** WORK INSTRUCTION **
Leaving out the pictures, write out exactly each line from the line with "The height and width of the screenshot is (788, 1512)." through the close of the listing below.
*** DATA FOR ANALYSIS ***
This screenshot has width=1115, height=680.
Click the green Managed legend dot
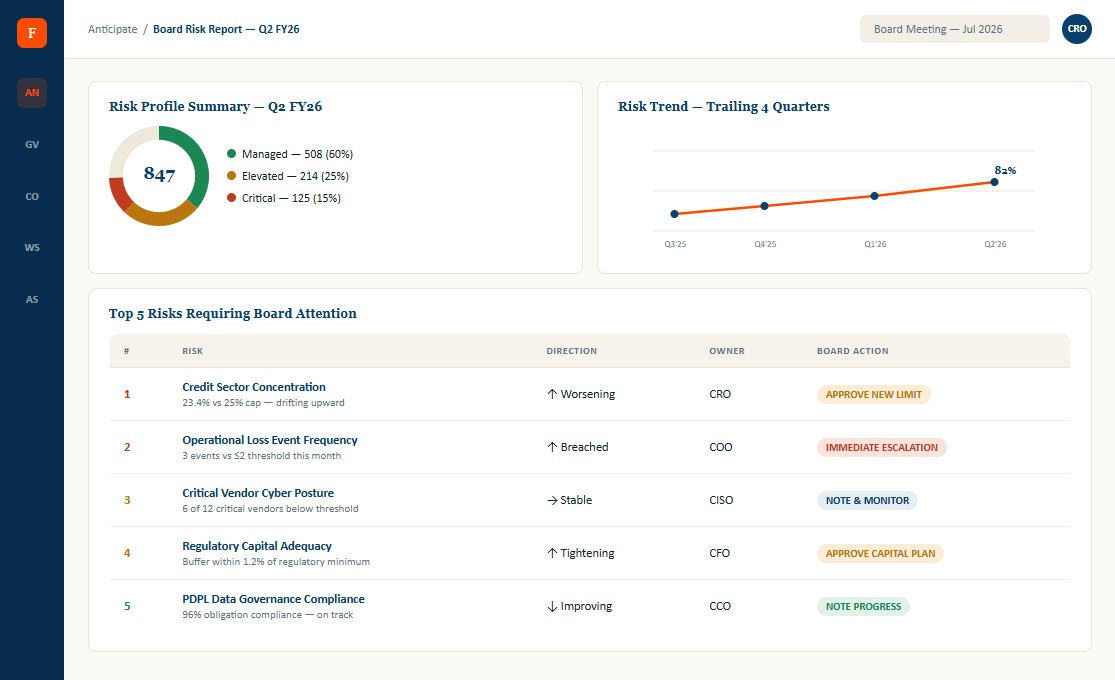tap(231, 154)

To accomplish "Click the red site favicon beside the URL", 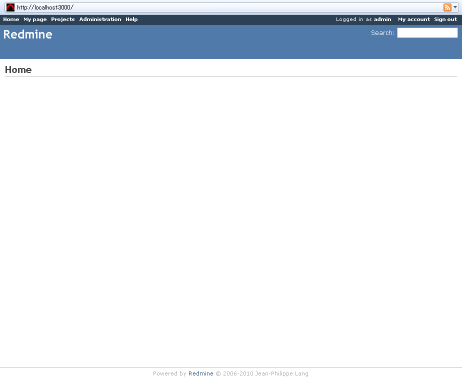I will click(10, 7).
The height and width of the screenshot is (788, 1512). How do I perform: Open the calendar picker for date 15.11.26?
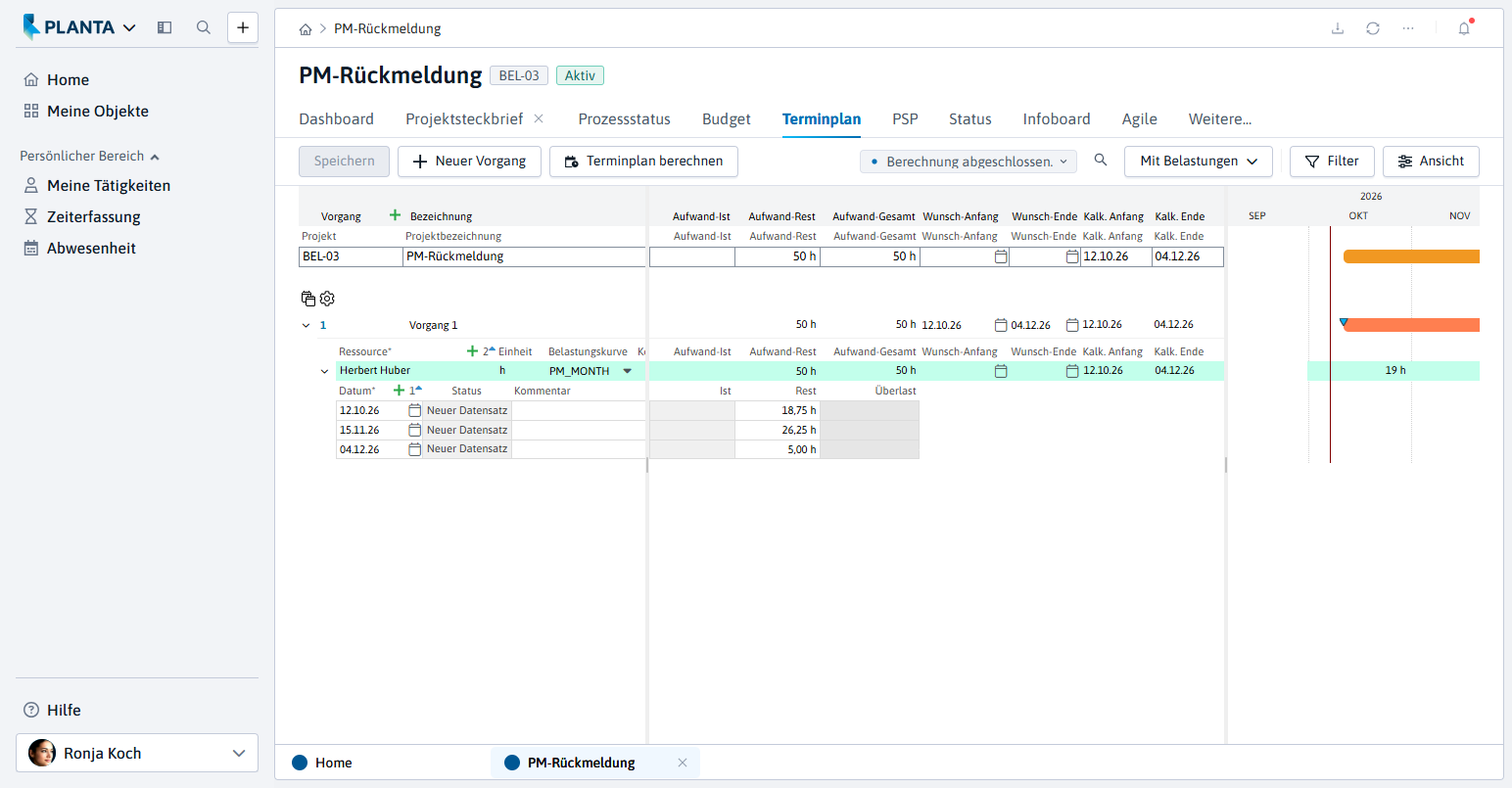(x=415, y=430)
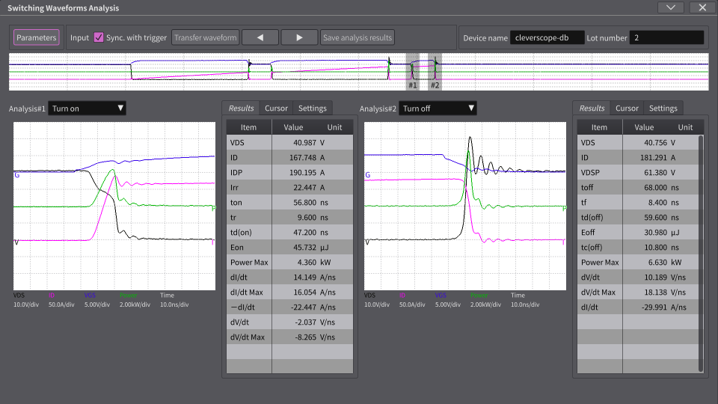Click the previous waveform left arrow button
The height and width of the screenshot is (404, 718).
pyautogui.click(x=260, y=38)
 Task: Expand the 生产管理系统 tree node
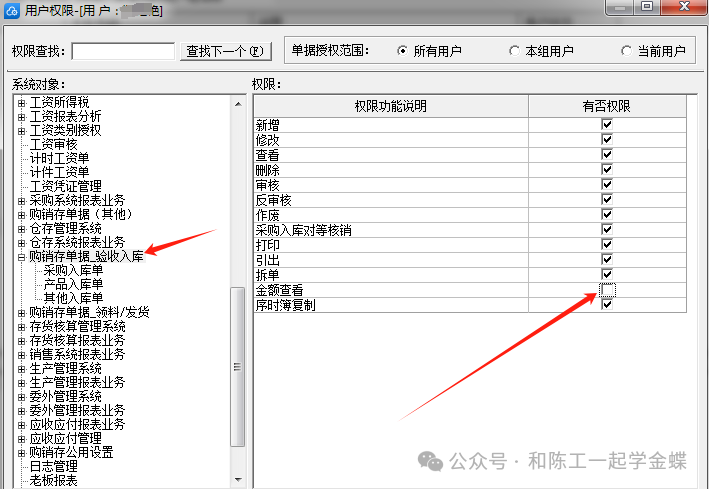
*** End of DATA FOR ANALYSIS ***
** COMPLETED TASK **
The height and width of the screenshot is (788, 1512). How do I perform: Open the calendar picker for date 15.11.26?
(x=415, y=430)
Click the previous waveform left arrow button
The height and width of the screenshot is (404, 718).
pyautogui.click(x=260, y=38)
 Task: Expand the 生产管理系统 tree node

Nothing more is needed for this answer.